**Your assignment**.
Write out the passage from the Wild Horses band text starting with "Wild Horses, formerly" and going on through "Songs in 2001.", keeping every word and mark unchanged.

**Passage for review**.

+ + + +

- Also known as: NuWest
- Origin: Temple, Texas, United States
- Genres: Country
- Years active: 1990–2008
- Labels: Epic, Persimmon
- Past members: Rich Fabec Steven Kellough Michael Blake Mahler Ralph McCauley Angela Rae Lon Holland Joe Lee Koenig Chris Sigmon

= Wild Horses (American country band) =

American country music band

Wild Horses, formerly NuWest, was an American country music band from Temple, Texas. The band was composed of Angela Rae (lead vocals) and Michael Blake Mahler (guitar), who were wife and husband, along with Rich Fabec (guitar), Stephen Kellough (bass guitar), and Ralph McCauley (drums). Fabec was later replaced by Joe Lee Koenig, with Lon Holland (keyboards) and Chris Sigmon (steel guitar) joining as well. In 2001, the band was featured on the compilation Dancin' with Thunder, which included their song "I Will Survive". This song charted on Billboard Hot Country Songs in 2001.

==History==
The band was founded in 1990 in Temple, Texas, as NuWest. It initially consisted of lead vocalist Angela Rae and her husband Michael Blake Mahler on guitar, along with guitarist Rich Fabec, bass guitarist Stephen Kellough, and drummer Ralph McCauley. In 1993, they competed in Country Caravan, a talent competition held by Jim Beam. This led to them being selected by a number of talent booking agents, one of whom selected them as the first act to perform at Bally's Casino (now 1st Jackpot Casino Tunica) in Tunica, Mississippi, when it opened in 1995. They also became regular performers at Sweetwater Inn, a bar in Kellough's hometown of Golconda, Illinois.

+ + + +

**Source material**.
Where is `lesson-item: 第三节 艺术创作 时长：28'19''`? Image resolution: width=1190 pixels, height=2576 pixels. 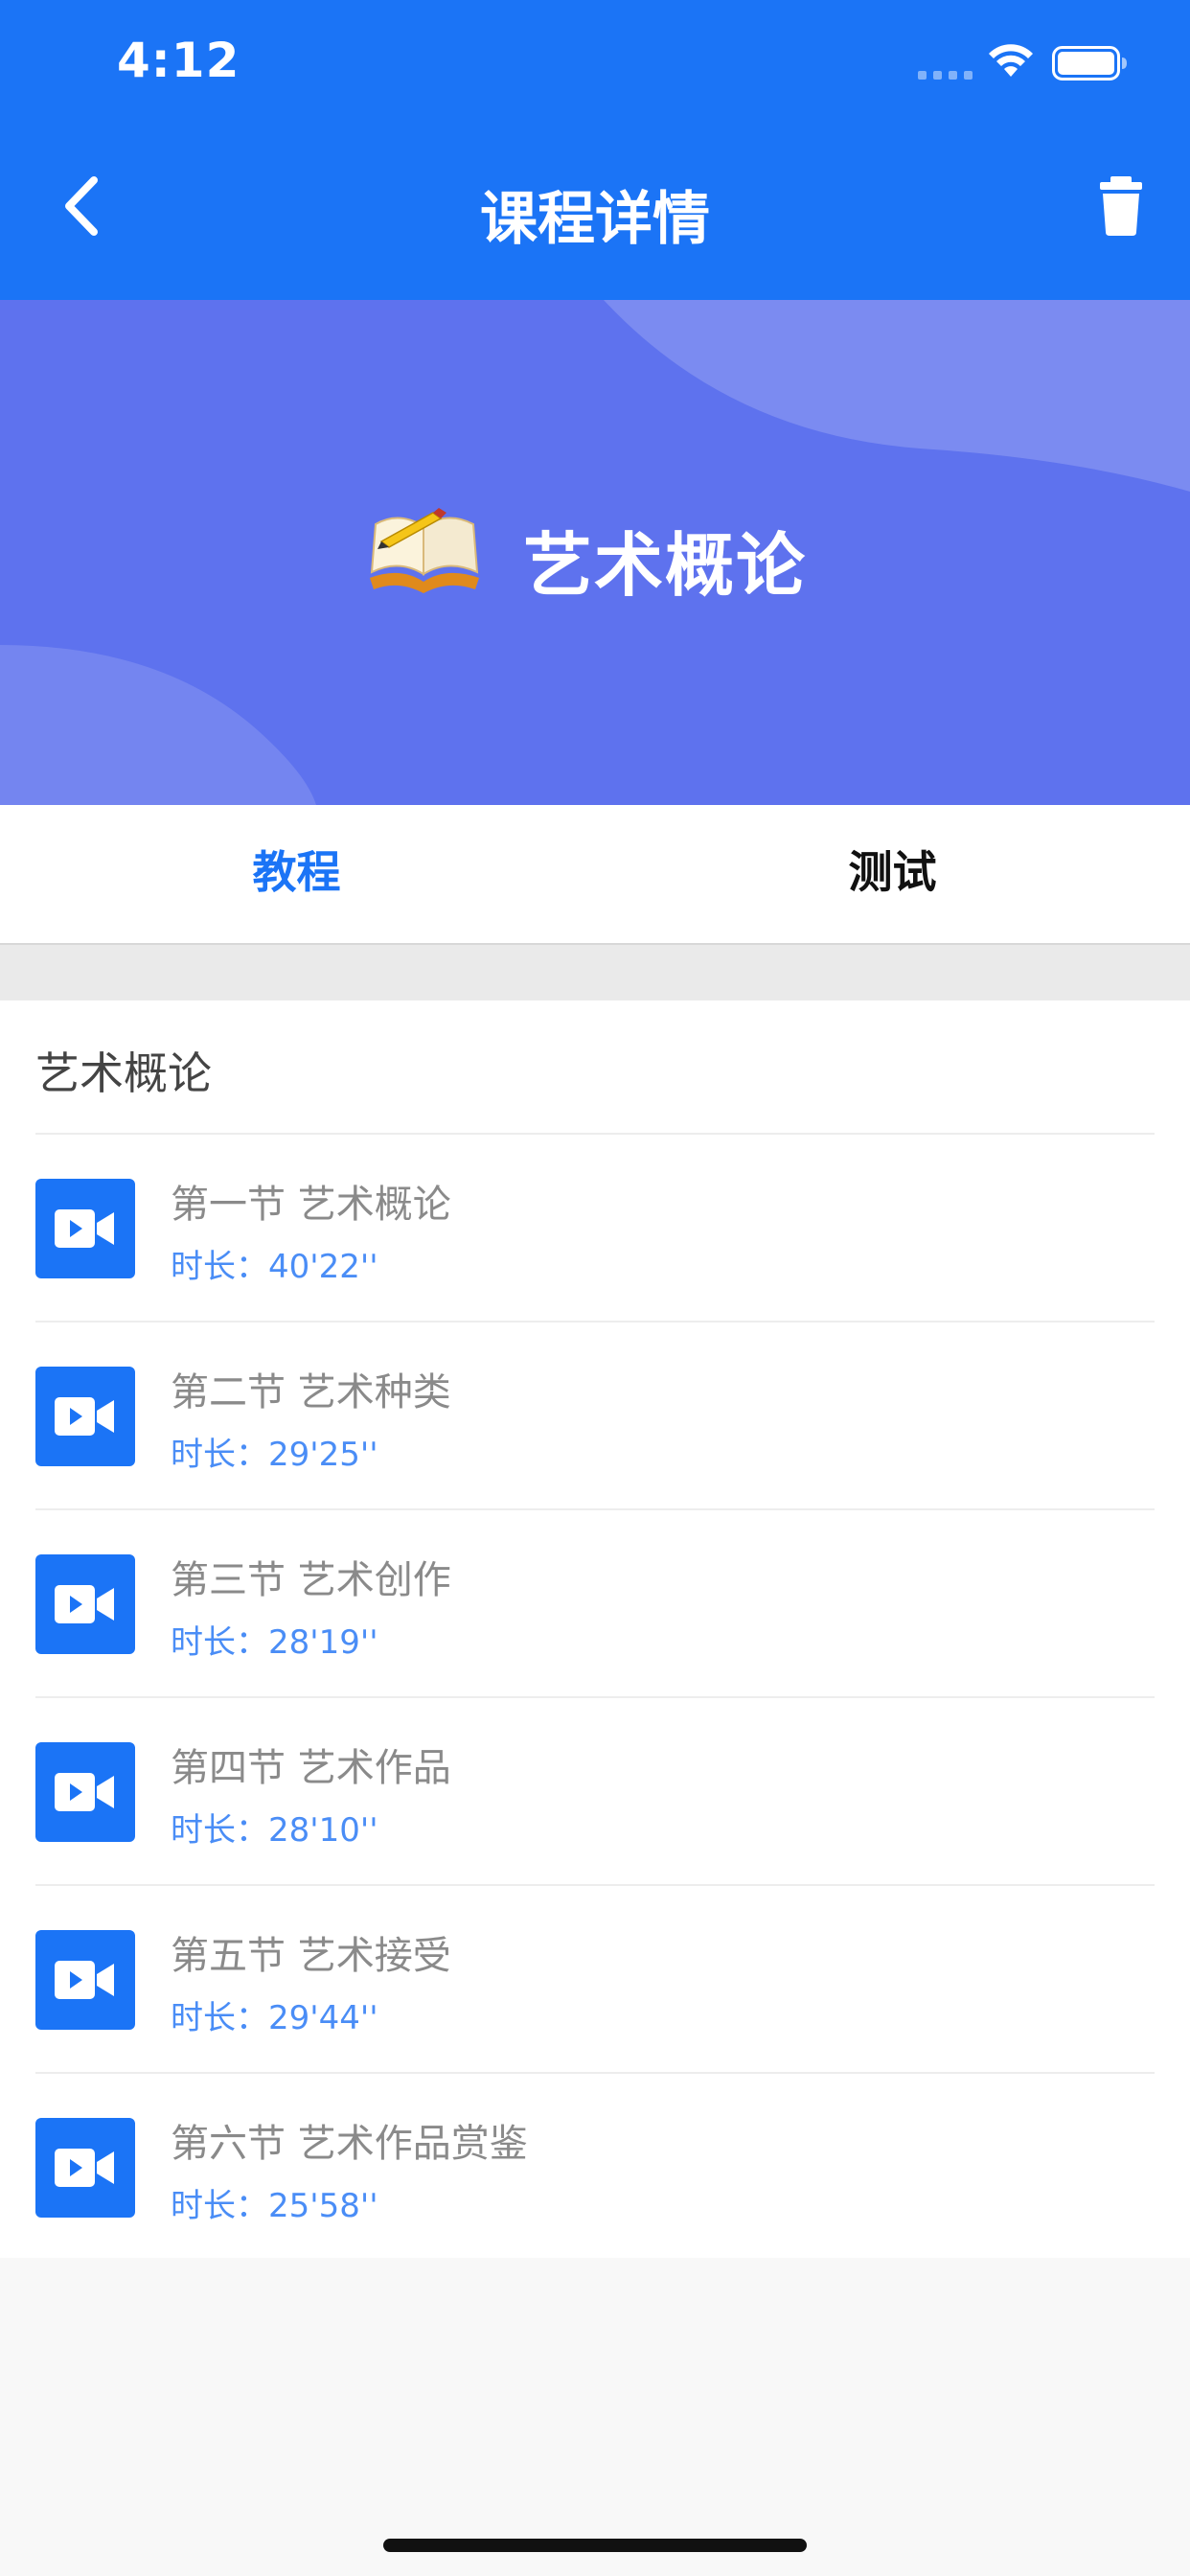
lesson-item: 第三节 艺术创作 时长：28'19'' is located at coordinates (595, 1604).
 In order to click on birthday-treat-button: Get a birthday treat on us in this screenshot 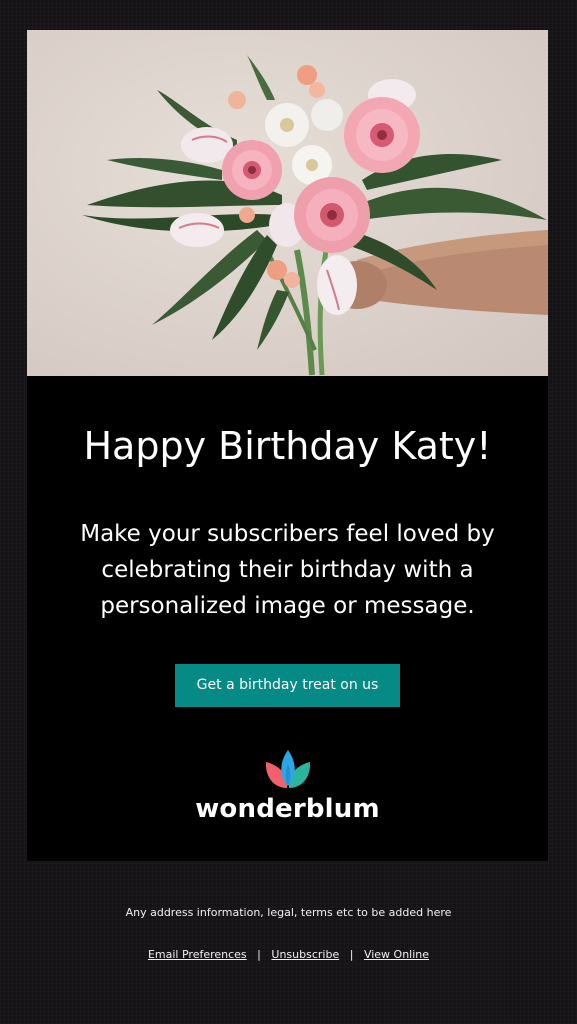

+ + + +

**Written response**.
Wild Horses, formerly NuWest, was an American country music band from Temple, Texas. The band was composed of Angela Rae (lead vocals) and Michael Blake Mahler (guitar), who were wife and husband, along with Rich Fabec (guitar), Stephen Kellough (bass guitar), and Ralph McCauley (drums). Fabec was later replaced by Joe Lee Koenig, with Lon Holland (keyboards) and Chris Sigmon (steel guitar) joining as well. In 2001, the band was featured on the compilation Dancin' with Thunder, which included their song "I Will Survive". This song charted on Billboard Hot Country Songs in 2001.